• Exercise:
Please reproduce the data below word for word, leaving out the pictures.
━━━━━ Material provided ━━━━━
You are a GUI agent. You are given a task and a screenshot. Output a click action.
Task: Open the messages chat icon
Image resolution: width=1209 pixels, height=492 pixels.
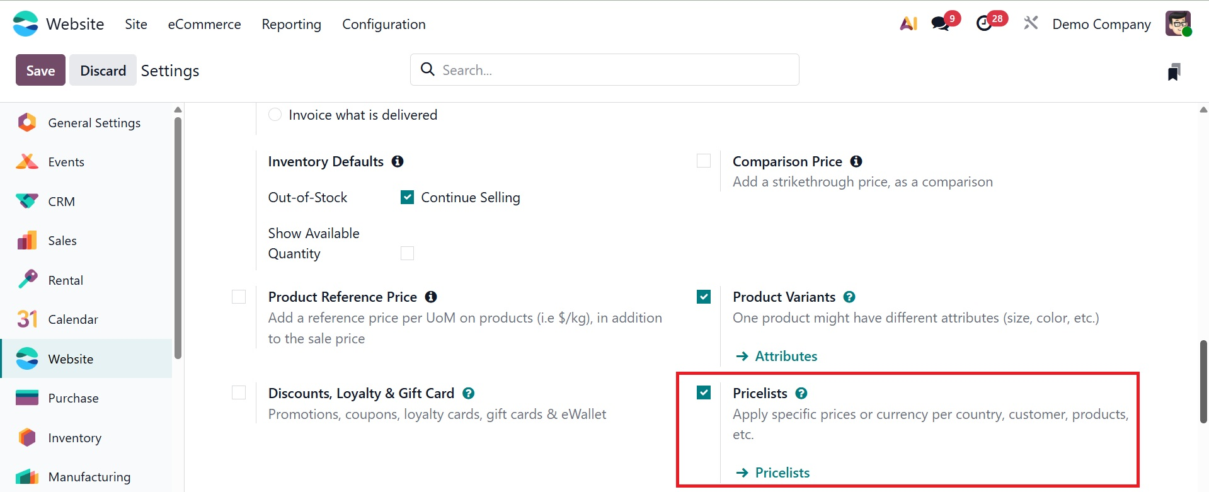[x=941, y=24]
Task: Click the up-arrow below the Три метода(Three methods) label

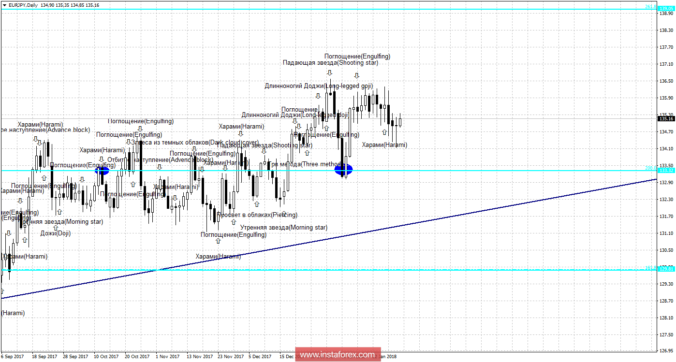Action: 307,153
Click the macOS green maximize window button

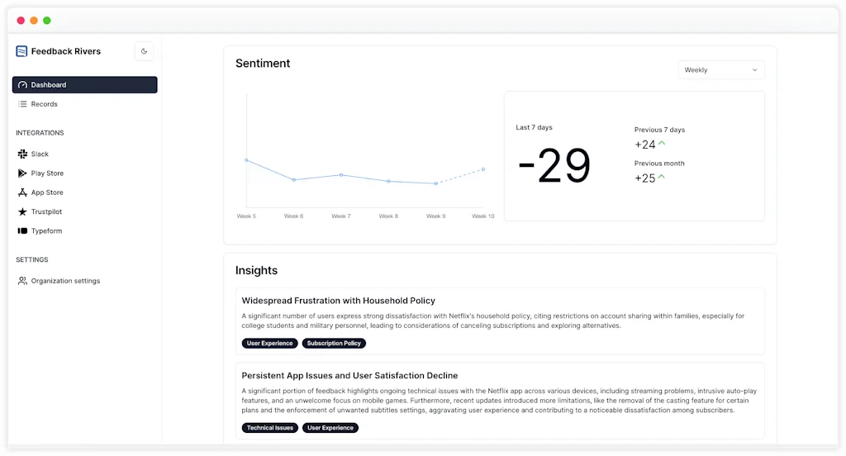tap(47, 21)
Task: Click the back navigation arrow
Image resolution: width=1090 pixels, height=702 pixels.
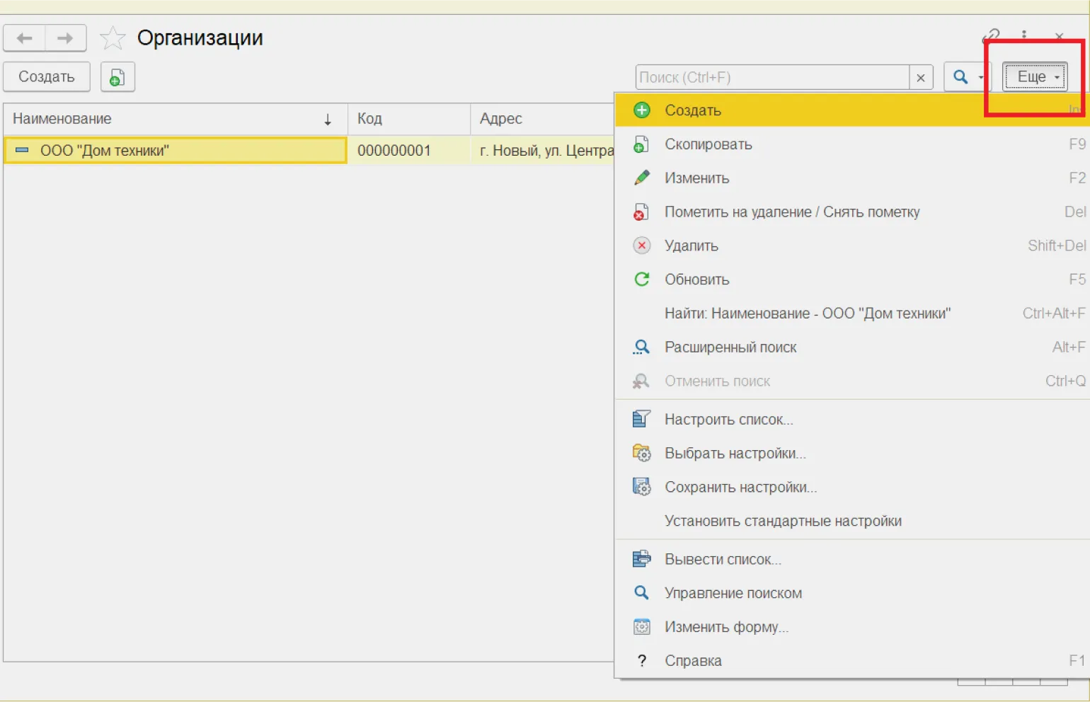Action: pyautogui.click(x=25, y=38)
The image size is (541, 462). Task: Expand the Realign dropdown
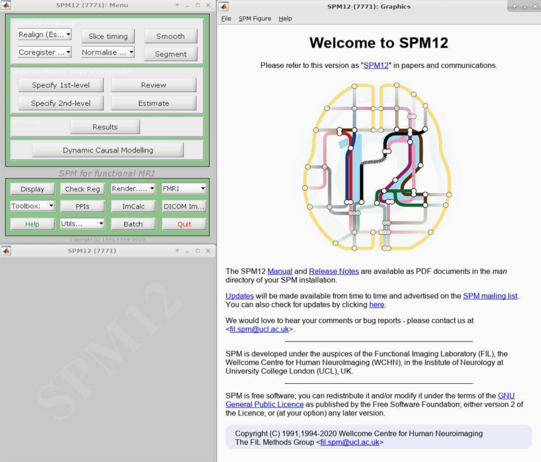coord(44,34)
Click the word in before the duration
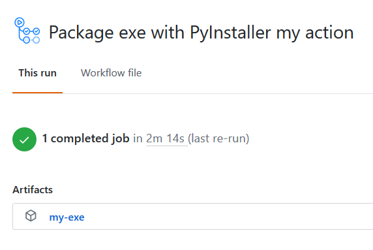Viewport: 373px width, 250px height. tap(138, 138)
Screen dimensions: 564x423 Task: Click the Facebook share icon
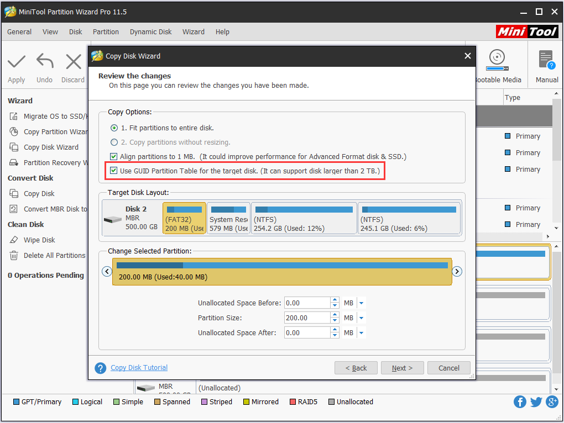tap(520, 401)
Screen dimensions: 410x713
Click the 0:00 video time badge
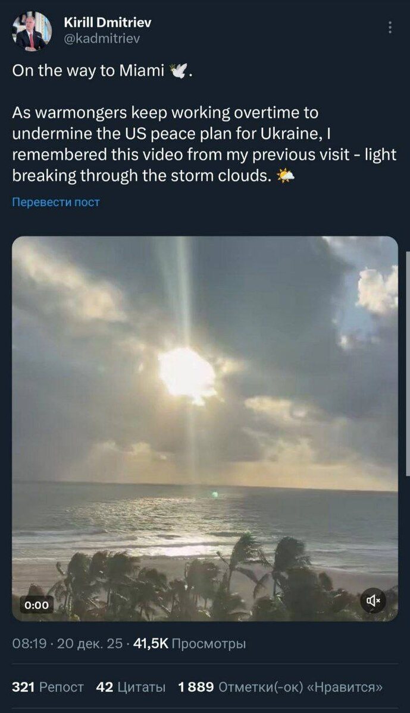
━━━━━
• Right answer:
You are a GUI agent. You are given a task and a screenshot. Output a click action.
Task: Open the messages chat icon
Image resolution: width=1209 pixels, height=492 pixels.
[x=941, y=24]
Task: Click the up-arrow below the Три метода(Three methods) label

Action: 307,153
Click the macOS green maximize window button

tap(47, 21)
Task: Click the back navigation arrow
Image resolution: width=1090 pixels, height=702 pixels.
Action: pyautogui.click(x=25, y=38)
The image size is (541, 462). Task: Expand the Realign dropdown
coord(44,34)
Click the word in before the duration
Viewport: 373px width, 250px height. tap(138, 138)
Screen dimensions: 564x423 Task: Click the Facebook share icon
tap(520, 401)
Screen dimensions: 410x713
Click the 0:00 video time badge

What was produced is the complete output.